New musical sings about the importance of existing in the present moment
BY MICHAEL SOMMERS
NEWJERSEYNEWSROOM.COM
OFF BROADWAY REVIEW
Created and performed by the makers of “[title of show],” their latest tuner with yet another appellation sure to make copy editors crazy is named “NOW. HERE. THIS.” A distinctively original effort, the musical proves to be a delightfully quirky piece regarding the importance of savoring fully the present moment.
Premiering on Wednesday at Vineyard Theatre, “NOW. HERE. THIS.” brightly contrasts the glories of the cosmos and world against the twittering preoccupations that distract and consume our attention today.
The musical’s situation sees show biz buddies Jeff Bowen (who wrote the music and lyrics), Hunter Bell and Susan Blackwell (who collaborated on the book), and Heidi Blickenstaff (who’s simply a darling) spending the day at a museum of natural history.

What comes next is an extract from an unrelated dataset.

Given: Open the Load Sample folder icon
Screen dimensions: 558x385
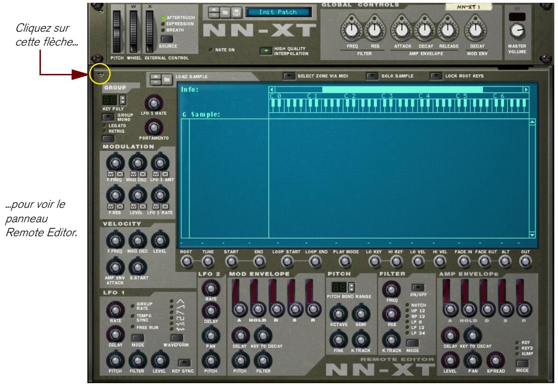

As they contemplate the museum’s wonders -- or pay the exhibits no mind – these rather obsessive individuals variously ponder over things they have done in the past that prevented them from enjoying their times or from being their true selves.
Recollections of embarrassing encounters, wishful posturing and mistaken priorities are among the often humorous and presumably autobiographical tales they confess and sing about.
Eventually these museum circumstances are abandoned for directly addressing the audience, while a poignant sequence regarding the final days of two fading grandmas threatens to become mawkish. But the friendly inherent charm that the performers project -- goofy Hunter, finicky Jeff, sardonic Susan and forthright Heidi – compensates somewhat for the text’s meandering ways.
The musical’s positive message about appreciating the now-here-this joys of our fleeting existence on Earth is well worth hearing and heeding.
The score’s more than a dozen songs often are fragmented and spliced into the ultra-conversational text, so it is difficult to characterize any of the numbers on a single hearing, but the overall nature of the propulsive music is breezy and upbeat. The warm vocal harmonies arranged by Bowen with musical director Larry Pressgrove (another “[title of show]” alumnus) sound especially mellifluous.